Wouldn’t it be nice to indulge your junior chocoholic? (And—let’s face it—wouldn’t you like to indulge, too?) Research shows that there is no need to completely avoid this delicious treat. In fact, dark chocolate has many potential health benefits that outnumber the risks, so add it to your grocery list. Dark chocolate that is composed of at least 70% cocoa contains the following:
Polyphenols—these natural chemicals not only have anti-inflammatory properties but also inhibit bacteria growth in the mouth, reducing the chances of bad breath and cavities.
Antioxidants—while fighting cellular dysfunction, antioxidants in saliva may help battle periodontal disease … and chocolate contains four times as much antioxidant as does green tea.
Tannins—among other functions, they bind to bacteria in the mouth before those bacteria have a chance to stick to teeth and begin the plaque-formation process.
Epicatechin—this flavonoid helps fight tooth decay and has cardiac benefits as well.

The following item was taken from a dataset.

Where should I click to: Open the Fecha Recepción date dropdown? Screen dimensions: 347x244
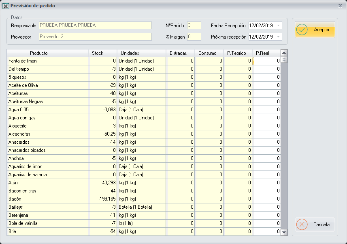(278, 26)
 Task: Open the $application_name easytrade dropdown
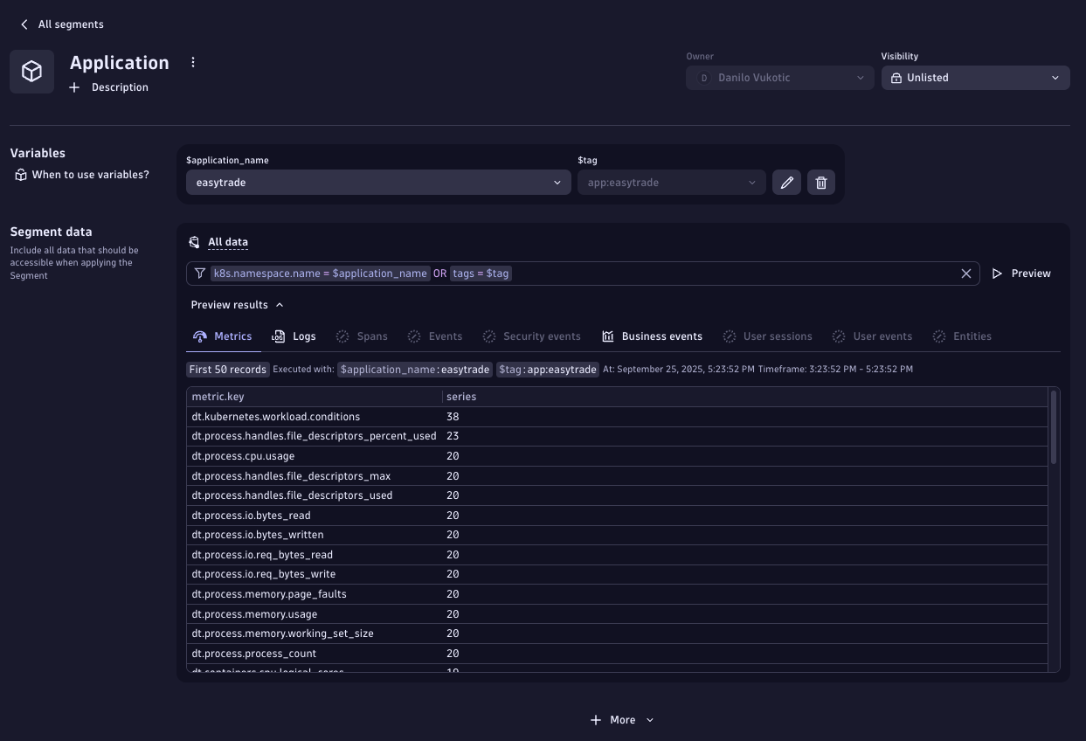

Of course, there’s a catch. The dark chocolate we usually eat, whether it’s a bar, a bonbon or chocolate milk, contains plenty of sugar. And sugar is most definitely not a friend of your child’s teeth. When it lingers on tooth surfaces, sugar provides food for bacteria that produce enamel-eroding and cavity-causing acids.
To indulge healthily in dark chocolate and reap its potential benefits, your child needs one thing: a toothbrush. In addition to a usual twice-a-day brushing routine, brushing after eating sweet, sticky or starchy foods is important to prevent tooth decay. Flossing once daily is crucial to preventing cavities and gum disease, too.
The good news is that you and your child don’t have to abstain from enjoying this delicious treat. Responsibly indulging in chocolate can help keep those pearly whites shiny, bright and cavity-free.